The Korea Institute of Science and Technology (KIST, Director Lee Byung-kwon) has succeeded in developing the technology for evaluating the toxicity of anticancer drugs using small caenorhabditis elegans, or roundworms.

These nematodes are a 1-millimeter transparent bug that resides in soil and consists of over 900 somatic cells, 300 neurons, and 20,000 genes, KIST said in a press release Monday. As about 40 percent of the genes of small nematodes are preserved in humans, biological mechanisms such as cell death and aging can be applied, it added.

This photo compares the number of roundworms between the control group (left) and the group that took anticancer drugs.

Sidney Brenner, who won the 2002 Nobel Prize in physiology and medicine, introduced the nematode into a biological laboratory, drawing enormous intellectual outcomes on life phenomena in modern genetics, embryology, and neurobiology in particular.

In the bio-industry, which develops pharmaceuticals and cosmetics, the toxicity evaluation process is necessary to ensure the safety of the product. Such assessments involve sacrifices of mammals such as rats, rabbits, and dogs, therefore raising issues of ethical issues and economics in animal testing.

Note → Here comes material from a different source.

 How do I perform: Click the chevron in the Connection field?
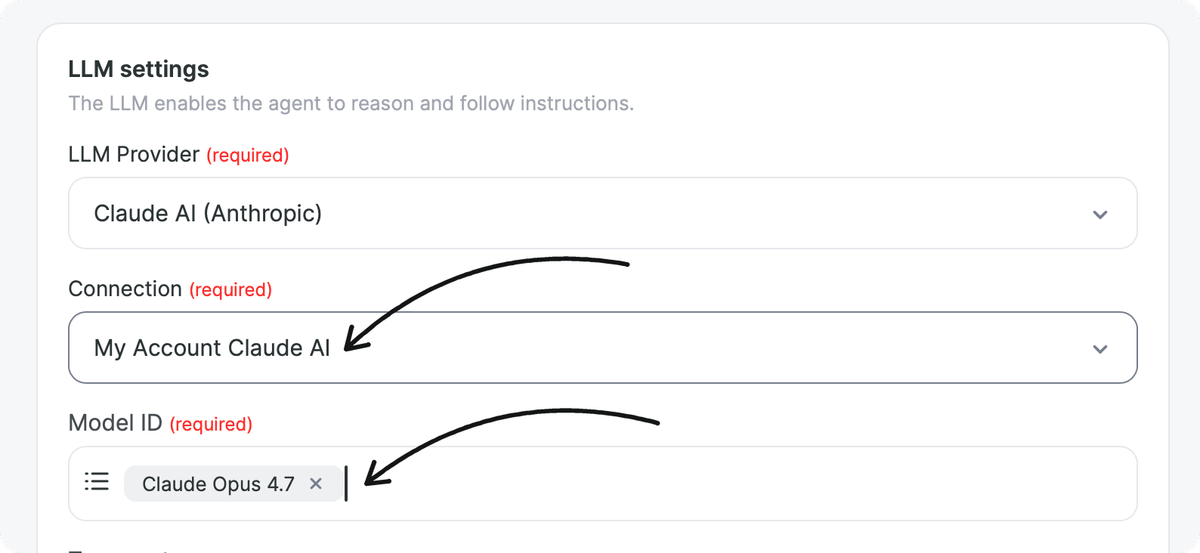coord(1100,349)
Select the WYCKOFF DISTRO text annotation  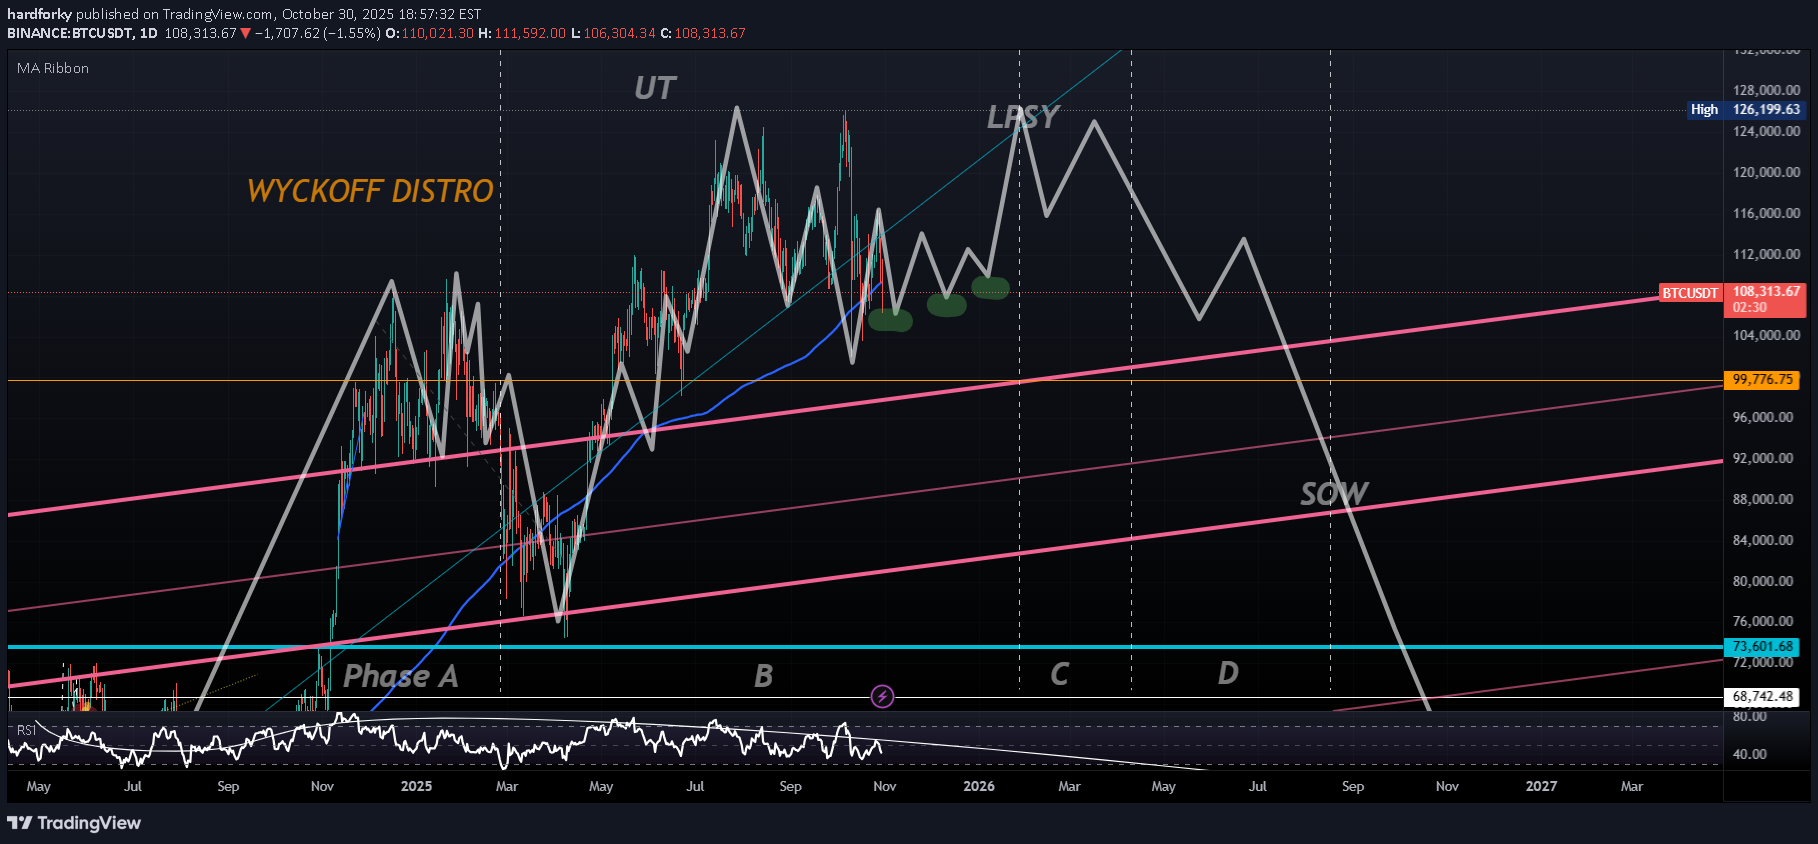[370, 191]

Also, the risk of environmentally harmful substances such as fine dust, environmental hormones, heavy metals, pesticide residues, synthetic chemicals, and green algae toxins has risen so that the toxicity evaluation for estimating the risk of such environmentally harmful substances increased.

KIST researchers then chose nematodes as experimental animals to evaluate the toxicity of anticancer drugs on behalf of mammals, according to the press release. By feeding the anticancer agent to nematodes instead of an experimental mouse, observation of any problems in the behavior, the growth or the number of eggs produced by the insect is more affected, it added.

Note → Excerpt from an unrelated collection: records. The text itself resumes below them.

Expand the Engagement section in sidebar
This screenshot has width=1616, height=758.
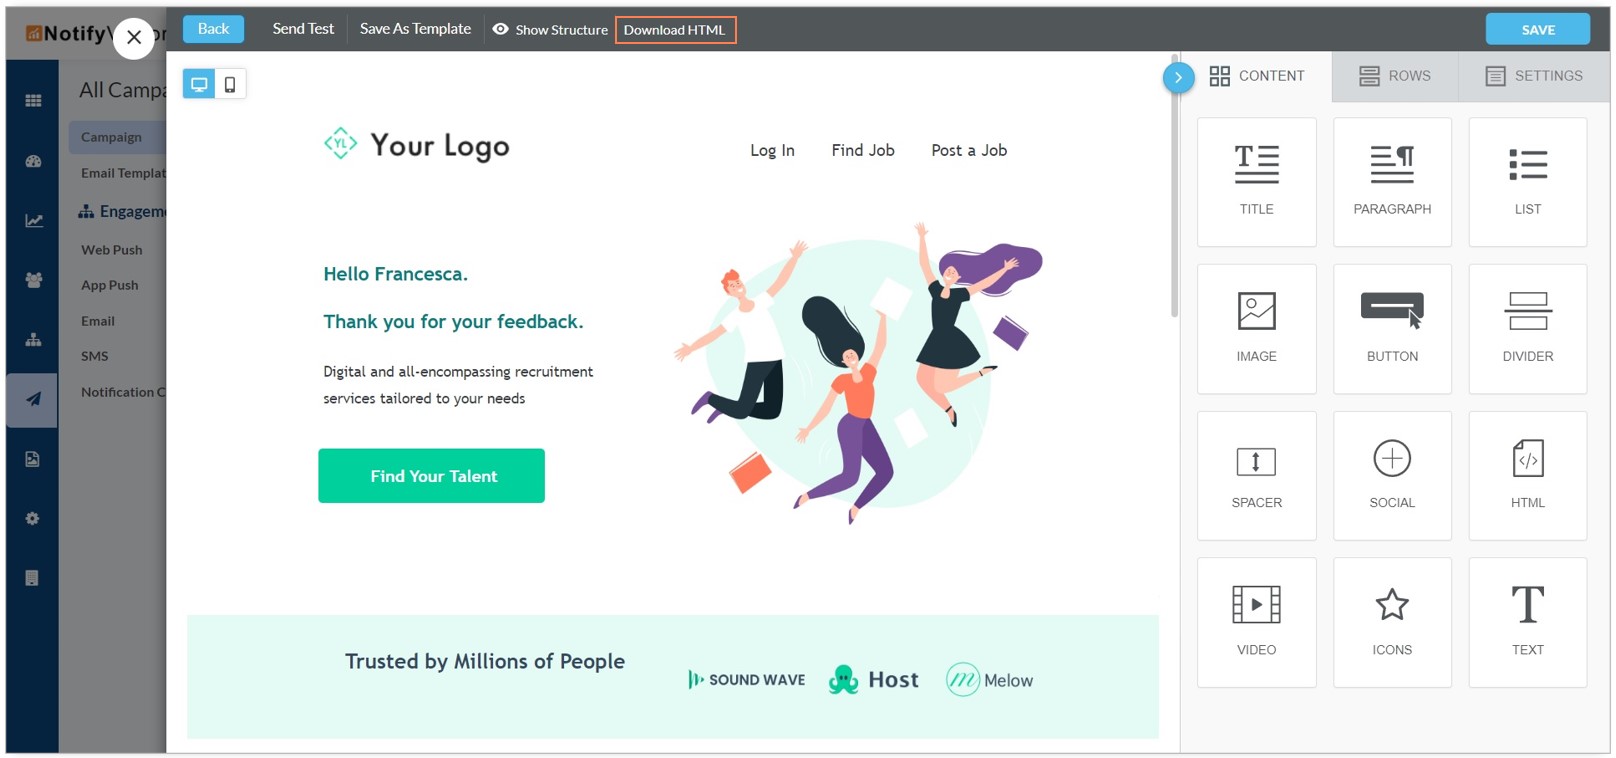(122, 211)
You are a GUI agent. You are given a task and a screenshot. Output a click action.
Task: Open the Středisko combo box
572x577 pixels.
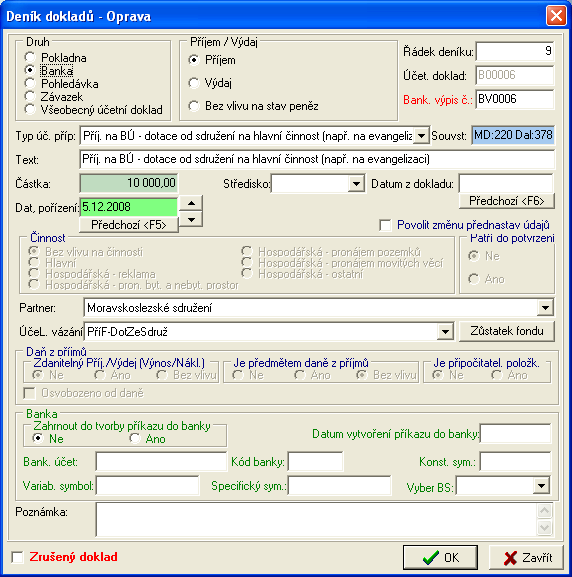pyautogui.click(x=356, y=184)
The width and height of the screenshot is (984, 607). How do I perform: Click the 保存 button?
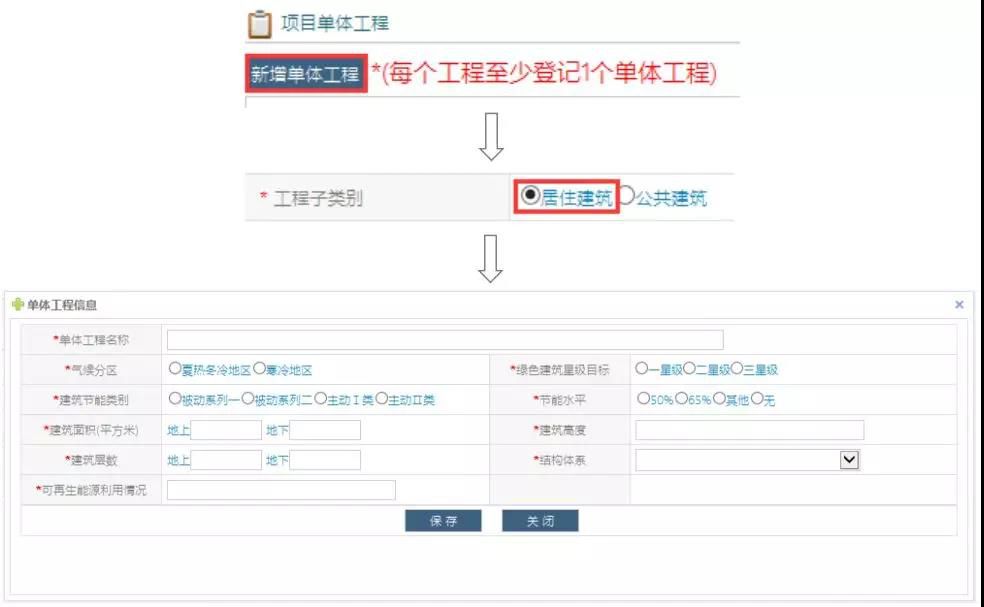443,521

Compared with the efficacy and toxicity assessment process for the development of a new anticancer drug, researchers agreed that about 100 mice would have sacrificed for more than one month of research during the previous toxicity evaluation. Toxicological evaluation using the conventional method is based on mouse weight change, histopathological analysis, and blood test, while the worm test performed by variations is the size of worms, the number of eggs, hatching rate of eggs.

"Nematodes, although it is a worm, has digestive organs, neural organs and genes similar to humans, so in the future, not only will it be possible to evaluate the toxicity of anticancer drugs but also to elucidate the efficacy of various medicines and how they work can be used," said Kang Kyung-soo, a KIST fellow.

Researchers are currently conducting a toxicological evaluation test on a variety of chemicals, including cancer candidate agents and various environmentally harmful substances, using the nematode assessment method.

The researchers also plan to utilize the worms to verify efficacy and side effects in the development of new medicines and cosmetics, such as the development of health functional foods that improve intestinal health from natural products.

By minimizing the sacrifice of mammals, the ethics of animal research can be preserved, and the efficiency of research focusing mammalian experiments on essential parts can enhance.